Non. Les choses n’étaient pas aussi simple, il le savait. Sa colère avait une autre origine, sans pouvoir réellement l’expliquer.
Il comprit soudainement, à travers un flash senti à travers la Force. Anaria était une composante essentielle de son avenir. Son destin passait par elle. Ni plus ni moins. Cette conclusion ne lui plaisait guère, mais il s’en remettait à la Force. Il devait préserver Anaria, quel qu’en soit le prix.

Poussant plus loin sa logique, il décida que le rapport de sa congénère avec ses semblables devait évoluer. Hors de question qu’elle passe le reste de son existence à se faire battre en plâtre à chaque fois qu’elle croiserait un Wookiee. Un accident arriverait fatalement : un jour, l’un d’eux frapperait trop fort…
Il n’y avait qu’une seule solution : aller avec elle sur Kashyyyk. Elle devait impérativement se plier au rite de passage. Tel’Ay sourit froidement : il allait falloir la convaincre, maintenant…

Les médecins se précipitèrent au chevet d’Anaria quand elle se mit à hurler. Ils virent que Tel’Ay lui faisait face, impassible, les bras croisés. Il les ignora quand ils voulurent le faire sortir, et ils n’osèrent s’approcher de la Wookiee déchaînée, qui gesticulait rageusement et arrachait ses perfusions une à une.
– Arrête de faire l’enfant, Anaria. De toute manière, je ne te demande pas ton avis. Nous allons sur Kashyyyk, et nous partons demain. Si tu n’as jamais trouvé le courage de te confronter à ton rite de passage, c’est parce que tu avais subi les séquelles de ta rencontre avec Dark Glaro. Ton esprit était atrophié par la blessure au sabrolaser, ce qui n’est plus le cas désormais.
Il laissait passer un nouveau flot de rugissements, avant de conclure :
– Tu refuses ? Soit. Peu m’importe, c’est là-bas que je me rends. Depuis notre rencontre, tu affirmes que tu as une dette de vie envers moi : tu n’as donc pas d’autre choix que de me suivre. Si tu ne le fais pas, tu détruis à jamais les derniers lambeaux de ton honneur. D’ailleurs, ajouta-t-il perfidement, je ne suis pas certain qu’un Wookiee n’ayant pas accompli son rite de passage ait le droit de contracter une dette de vie.
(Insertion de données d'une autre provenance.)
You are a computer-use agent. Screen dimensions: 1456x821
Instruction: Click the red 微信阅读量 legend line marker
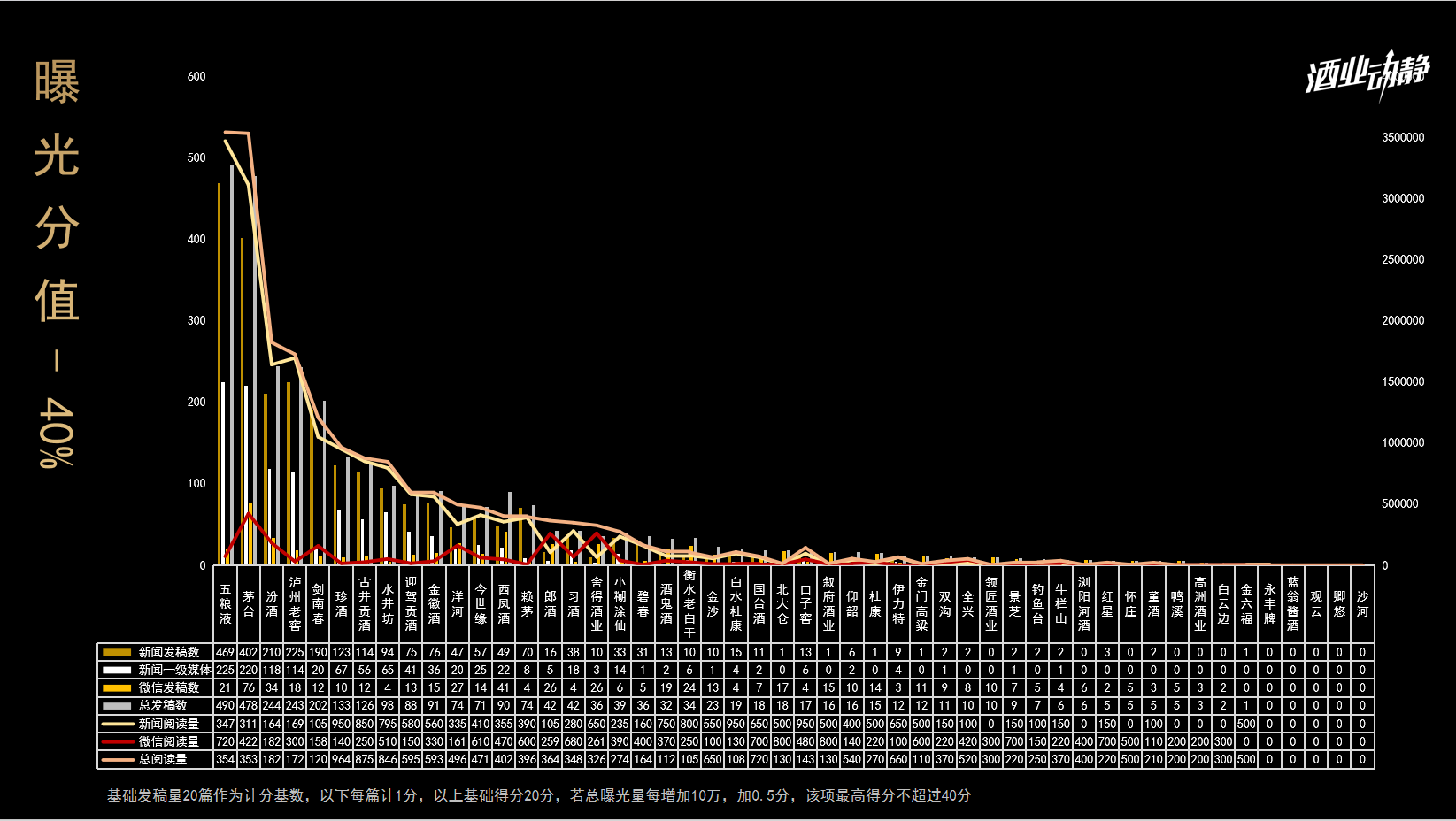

Tel’Ay tourna les talons et s’en fut, ignorant les hurlements rageurs de la Wookiee. Kashyyyk n’était pas si éloignée que ça de Velinia III. L’absence de Tel’Ay ne devrait donc pas être un problème pour son roi. Depuis la fin de la bataille, de nouvelles troupes républicaines étaient venues renforcer la sécurité de la planète, et Ver’Liu avait embauché des mercenaires supplémentaires.
Tout le monde léchait ses blessures, dans un camp comme dans l’autre. Au Sénat, la situation politique s’enlisait et s’embrouillait, avec les élections de la chancellerie en toile de fond. Tout le monde marchait sur des œufs, chaque sénateur pesait soigneusement ses mots afin de se faire remarquer, en quête d’appuis politiques. Il n’y avait rien à attendre de ces gens-là avant les élections, un mois plus tard.
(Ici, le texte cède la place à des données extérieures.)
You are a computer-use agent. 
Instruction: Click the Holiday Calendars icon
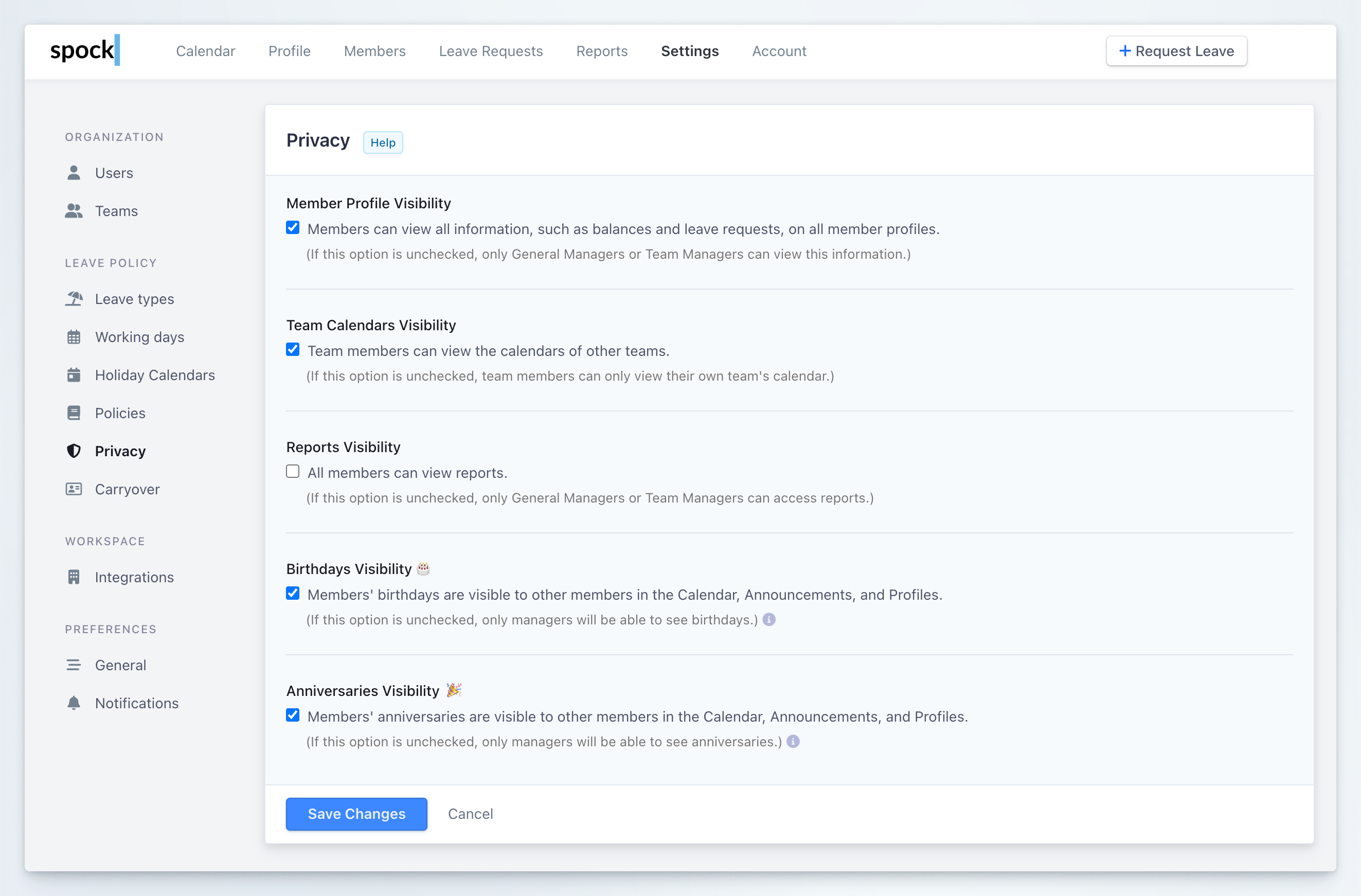pos(74,375)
Ver’Liu, que le Sith trouva, comme souvent, au chevet de Sionarel toujours inconsciente, approuva distraitement la décision de Tel’Ay de quitter la planète pour deux semaines. Le souverain se remettait lentement de la violence de ses choix précédents. Il était si facile de succomber à l’attrait du pouvoir, quand tout un peuple fanatique était derrière soi.
Il s’était juré de ne jamais refaire une telle erreur, et avait compris que tant que les élections ne seraient pas passées, il aurait les mains liées. Il s’était donc contenté de renforcer les défenses de la planète, et attendait désormais son heure.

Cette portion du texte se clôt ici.